Now, “every day” may be overdoing it a bit. As much as I love the porcine ambrosia that comes from the belly of a pig, I only eat it once or twice a week. You know, the old saying about “too much of a good thing”? Even one of the more apologist studies conducted by the University of Zurich and involving nearly a half-million people points to “moderation” as a means to reduce “premature deaths” among processed meat eaters by up to three percent. Apparently, Pearl was not part of the study group.

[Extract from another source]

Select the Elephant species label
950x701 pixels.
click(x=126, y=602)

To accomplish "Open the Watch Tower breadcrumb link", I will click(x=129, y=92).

Now, to be fair, you've got to look at a few other minor factors. It's really easy to say, “My grandfather ate a dozen eggs and a pound of bacon for breakfast every day and he outlived his doctor by thirty years.” Most of those hearty old souls – like Pearl – worked their fannies off on a daily basis. Pearl picked cotton and baled hay. She didn't ride around on a garden tractor when she mowed her lawn, she pushed a mower. And she dances just for fun. I expect that if she had chained herself to a desk for forty years and then retired to a rocker in front of the TV, she'd have been gone a long time ago, bacon notwithstanding. So many people today ignore the “exercise” part of the “diet and exercise” equation. Yes, our forebears ate like pigs, but they also worked like horses. Most of my adult life, I've had to find a time and a place to “exercise.” People like Pearl and my grandfather exercised because their lifestyles left them no other choice. That's largely why they could eat all those eggs and all that bacon with such abandon and impunity.

Nonetheless, I say, “You go, girl” to Pearl Cantrell. More than two hundred well-wishers recently feted her feat at a three-day-long birthday party. And when Oscar Meyer got a whiff of her bacon eating prowess, they sent her a supply of the stuff and let her ride around town in the Weinermobile. Next time I pass through Tennessee, I intend to see Allen Benton at Benton's Smoky Mountain Country Hams in Madisonville and talk to him about sending Pearl some good bacon for her next birthday. It'll probably arrive in a UPS truck instead of a Weinermobile, but I guarantee she'll treasure the memory of eating it if she lives another hundred and five years.

So is a daily dose of bacon really the secret to good health and long life? Sadly, no. But you've got to admit, it's a fun story.